The scale of the problem
- Over 3 in 10 50-64 year olds have felt invisible because of their age
- Only 2 in 10 people over 50 feel national newspapers represent their age positively
- Almost 3 in 10 men over 50 have felt they couldn’t apply for jobs because of their age
- Almost 1 in 3 women over 50 feel their age isn’t well-represented in society
Who is misrepresenting the over 50s?
78% of Brits over 50 said they haven’t seen an accurate representation of their age bracket from companies or celebrities in the past year.
Overall, Brits over 50 said they felt most misrepresented by the fashion industry (56%), the sports industry (52%) and the employment/business industry (43%). The good news is, 29% of Brits over 50 say representation of their age has improved over the last five years.
The scale of our research means we can now pull apart our findings, showing that life after 50 is in fact better in a lot of ways than life before it.
Who is championing the over 50s?
Where brits over 50 saw a positive representation of their age
- Television - 56%
- Films - 25%
- Travel sector - 42%
- Finance and insurance sector - 40%
- Food and drink industry - 34%
- Cosmetics industry - 34%
The three brands that Brits over 50 feel champion their age the best:
- Marks & Spencer
- Age UK
We also compiled a ‘league table’ of brands according to how well they represented the over 50s in their social media posts, advertising and UK media coverage between 1st January-31st December 2019:
Dove, No.7 and L’Oréal were found to best represent the over 50s. Perhaps surprisingly, M&S scored lowest. Only five of their 1,068 Instagram posts in 2019 included people over 50.
And in the 6% of TV adverts where they did feature someone in this age bracket, they were shown taking a nap while younger people socialised around them.
Retiring ageist stereotypes
Our report includes case studies on inspiring people who prove life after 50 is anything but dull – like John, who started his own business after turning 50:
“I was surprised at people’s reactions when I decided to pursue new skills, such as snowboarding, after I turned 50. I was just doing what I wanted to do! To me, age is just a number.”

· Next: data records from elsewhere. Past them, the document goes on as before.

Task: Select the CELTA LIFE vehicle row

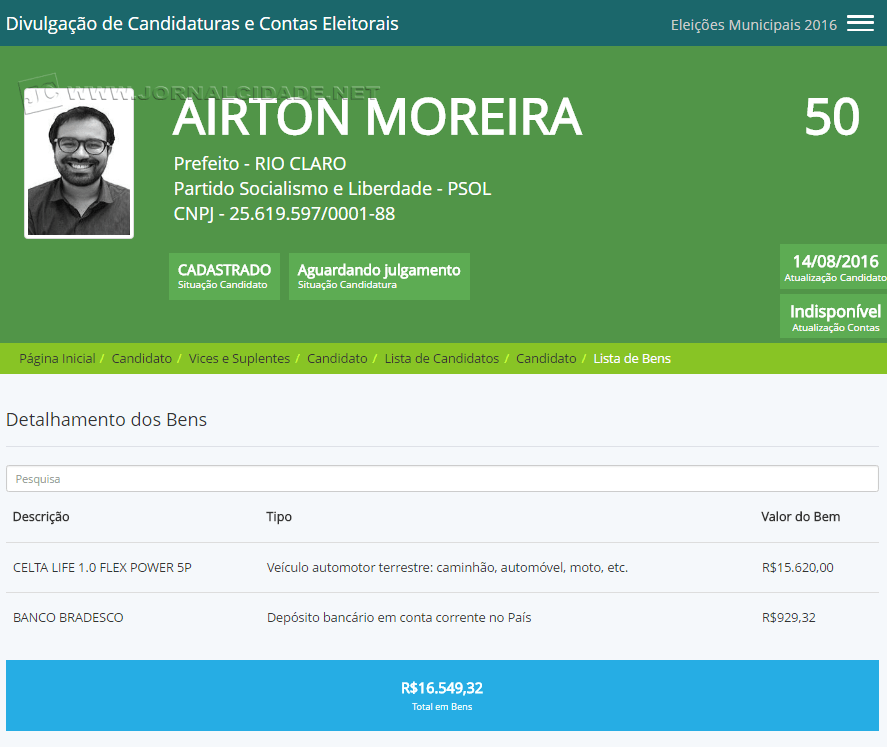Action: coord(443,566)
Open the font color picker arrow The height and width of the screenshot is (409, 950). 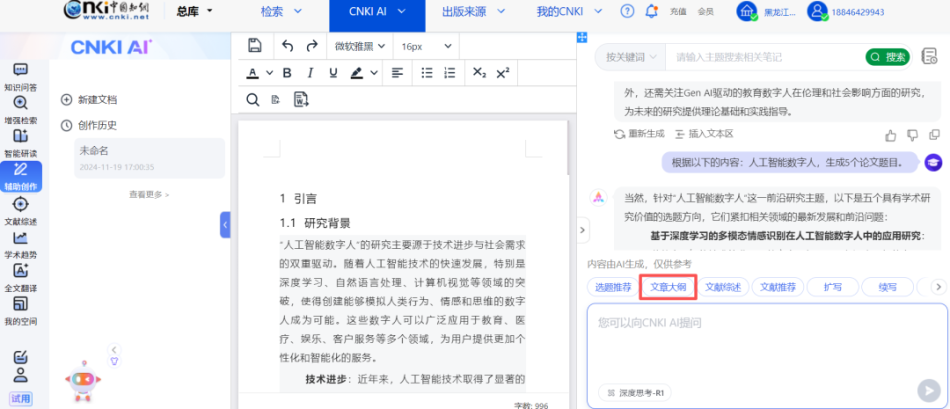click(x=269, y=73)
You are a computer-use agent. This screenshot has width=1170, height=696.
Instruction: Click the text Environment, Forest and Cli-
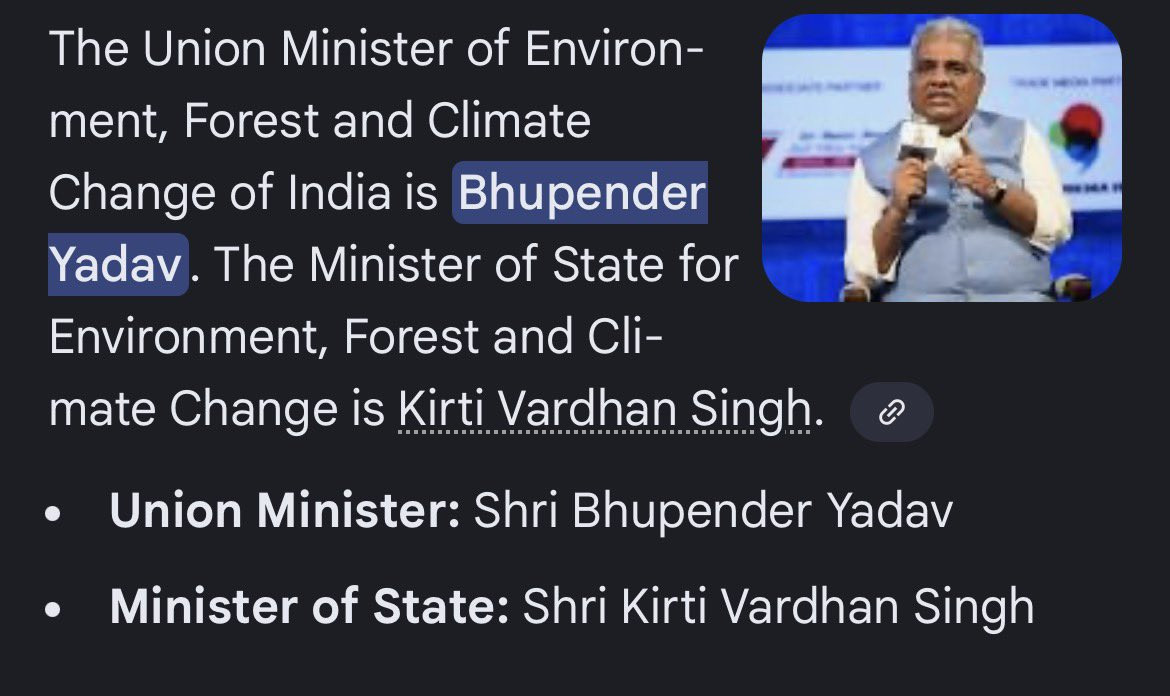[x=356, y=337]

After all, with age comes experience, confidence and knowledge – something often overlooked by the UK’s biggest brands.
Thankfully, companies such as Dove are featuring a wider range of people over 50 in their media, and are actively celebrating aging. Vogue even worked with L’Oréal to produce a magazine dedicated to normalising aging and tackling ageism.
With negative attitudes to aging making countless people feel undervalued, these are welcome steps on the way to retiring ageism for good.